Fintech Bolt has laid off more than 100 employees in the fields of engineering, sales and marketing – TechCrunch
Sources say the one-click payment startup Bolt has laid off at least 100 employees and is counting on its go-to-market, sales and staffing roles. CEO Magu Korovila emphasized the workforce reduction in a blog post but did not mention the number of people affected or the roles targeted.
“It is no secret that market conditions across our industry and technology sector are changing, and in the face of macro challenges, we have taken measures to adapt our business,” Corvilla wrote in the blog post. “In an effort to ensure Bolt has its own destiny, the leadership team and I have made the decision to secure our financial position, extend our runway, and reach profitability with the money we have already raised.”
The restructuring comes after weeks of checking Bolt to slow revenue and customer growth. A major client has also sued the fintech company, which leads to more questions about Bolt’s stability for the time being. In response to the allegations and reports, Korovilla then said that Bolt saw a 131% year-over-year increase in shopper accounts and a 192% year-over-year increase in total active merchant accounts.

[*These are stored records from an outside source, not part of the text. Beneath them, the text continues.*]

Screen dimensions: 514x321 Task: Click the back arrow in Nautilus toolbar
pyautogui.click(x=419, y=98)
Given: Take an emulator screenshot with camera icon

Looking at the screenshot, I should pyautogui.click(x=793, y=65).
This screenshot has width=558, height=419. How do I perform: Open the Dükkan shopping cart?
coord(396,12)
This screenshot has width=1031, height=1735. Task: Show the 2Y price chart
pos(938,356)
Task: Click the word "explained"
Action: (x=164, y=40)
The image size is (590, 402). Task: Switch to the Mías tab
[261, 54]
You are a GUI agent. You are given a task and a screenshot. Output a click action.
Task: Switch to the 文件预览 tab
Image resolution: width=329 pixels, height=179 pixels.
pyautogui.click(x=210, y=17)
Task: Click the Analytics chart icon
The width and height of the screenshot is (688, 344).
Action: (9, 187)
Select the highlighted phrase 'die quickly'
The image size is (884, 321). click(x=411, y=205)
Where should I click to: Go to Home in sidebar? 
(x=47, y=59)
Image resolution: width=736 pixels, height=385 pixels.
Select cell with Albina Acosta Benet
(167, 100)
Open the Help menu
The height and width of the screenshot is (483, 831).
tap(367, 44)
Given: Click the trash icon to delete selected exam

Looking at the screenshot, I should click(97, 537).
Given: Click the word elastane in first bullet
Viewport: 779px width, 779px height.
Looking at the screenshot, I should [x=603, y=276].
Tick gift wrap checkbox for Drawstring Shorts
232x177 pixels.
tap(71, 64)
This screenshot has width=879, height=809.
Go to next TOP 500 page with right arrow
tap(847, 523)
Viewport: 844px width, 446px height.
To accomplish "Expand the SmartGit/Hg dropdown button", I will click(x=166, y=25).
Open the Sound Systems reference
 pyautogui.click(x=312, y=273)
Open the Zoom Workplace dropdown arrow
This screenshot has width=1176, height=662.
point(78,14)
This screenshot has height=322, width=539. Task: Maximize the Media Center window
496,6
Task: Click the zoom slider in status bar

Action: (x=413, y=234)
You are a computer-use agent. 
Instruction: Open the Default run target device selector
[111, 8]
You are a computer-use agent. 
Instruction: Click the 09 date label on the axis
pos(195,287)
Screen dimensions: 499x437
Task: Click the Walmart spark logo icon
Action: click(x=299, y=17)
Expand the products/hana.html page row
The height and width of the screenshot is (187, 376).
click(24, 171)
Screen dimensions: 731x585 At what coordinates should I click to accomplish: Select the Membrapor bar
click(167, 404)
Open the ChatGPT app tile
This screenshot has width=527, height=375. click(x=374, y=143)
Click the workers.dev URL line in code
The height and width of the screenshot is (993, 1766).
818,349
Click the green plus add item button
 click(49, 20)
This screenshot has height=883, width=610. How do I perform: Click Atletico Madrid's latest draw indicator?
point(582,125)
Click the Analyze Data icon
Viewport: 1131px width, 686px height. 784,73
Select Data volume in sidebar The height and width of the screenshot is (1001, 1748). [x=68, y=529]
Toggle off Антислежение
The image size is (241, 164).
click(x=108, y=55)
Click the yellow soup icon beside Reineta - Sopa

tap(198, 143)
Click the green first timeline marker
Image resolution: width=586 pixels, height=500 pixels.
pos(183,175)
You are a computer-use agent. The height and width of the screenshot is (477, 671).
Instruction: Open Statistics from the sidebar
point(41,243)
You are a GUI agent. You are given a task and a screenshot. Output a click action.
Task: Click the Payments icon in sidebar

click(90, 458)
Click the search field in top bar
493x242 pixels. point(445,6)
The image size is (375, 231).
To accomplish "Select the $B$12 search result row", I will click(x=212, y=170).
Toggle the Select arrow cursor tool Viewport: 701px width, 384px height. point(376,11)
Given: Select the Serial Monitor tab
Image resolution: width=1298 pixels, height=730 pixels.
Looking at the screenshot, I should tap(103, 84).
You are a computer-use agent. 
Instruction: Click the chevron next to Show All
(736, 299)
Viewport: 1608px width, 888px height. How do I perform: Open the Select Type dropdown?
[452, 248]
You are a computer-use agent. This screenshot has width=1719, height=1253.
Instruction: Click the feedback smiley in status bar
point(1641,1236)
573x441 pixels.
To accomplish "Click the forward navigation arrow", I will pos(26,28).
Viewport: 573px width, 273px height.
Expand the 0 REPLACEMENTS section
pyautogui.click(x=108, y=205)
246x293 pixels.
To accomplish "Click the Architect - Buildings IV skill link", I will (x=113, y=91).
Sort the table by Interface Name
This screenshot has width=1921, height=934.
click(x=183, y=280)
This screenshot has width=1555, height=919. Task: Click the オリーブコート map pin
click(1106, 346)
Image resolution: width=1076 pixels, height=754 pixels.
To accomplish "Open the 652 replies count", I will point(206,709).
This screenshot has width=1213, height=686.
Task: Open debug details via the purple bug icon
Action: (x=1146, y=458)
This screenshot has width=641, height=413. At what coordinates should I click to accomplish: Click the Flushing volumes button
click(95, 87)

Today marks a completely different tone in Bolt’s mood. “This is one of the most difficult messages I’ve had to send” and that “since taking this position just a few months ago, my highest priority has been to do what is best for Bolt’s business, its customers, and its employees… It’s the commitment I’ve made to the Board of Directors, investors, and most importantly,” Korovilla said. To all of you as we continue our journey toward decentralizing and democratizing trade.”
Corovilla – a former Amazon CEO – took over as CEO in January after founder Ryan Breslow stepped down.
Since its inception in 2014, Bolt has raised more than $1 billion in funding and was valued at $11 billion at the time it raised $355 million in Series E in January. Investors include funds and accounts managed by BlackRock, Schonfeld, Invus Opportunities, CreditEase, HIG Growth, Activant Capital and Moore Strategic Ventures.
Controversy is no stranger to Bolt. Its 27-year-old founder, Breslow, started the company after withdrawing from Stanford. He resigned as CEO in January and is generally known for his very outspoken ideas, like this Tweet thread And recent excavations in the media. In an interview with TechCrunch’s Connie Louisos that same month, he said the company signed nearly 10 major deals in the second half of last year, each bigger “than any deals Bolt has signed in the company’s history previously.”
In early April, Bolt announced plans to acquire crypto startup Wyre for $1.5 billion, a staggering sum for any company, but especially a company in a place as mired in controversy as this one.
The one-click exit space was tense. Last month, Fast – Bolt’s closest competitor – shut down due to a massive cash burn. Employees were affected at the time, and now there is a new influx of new fintech talent into the market who have recently lost their jobs.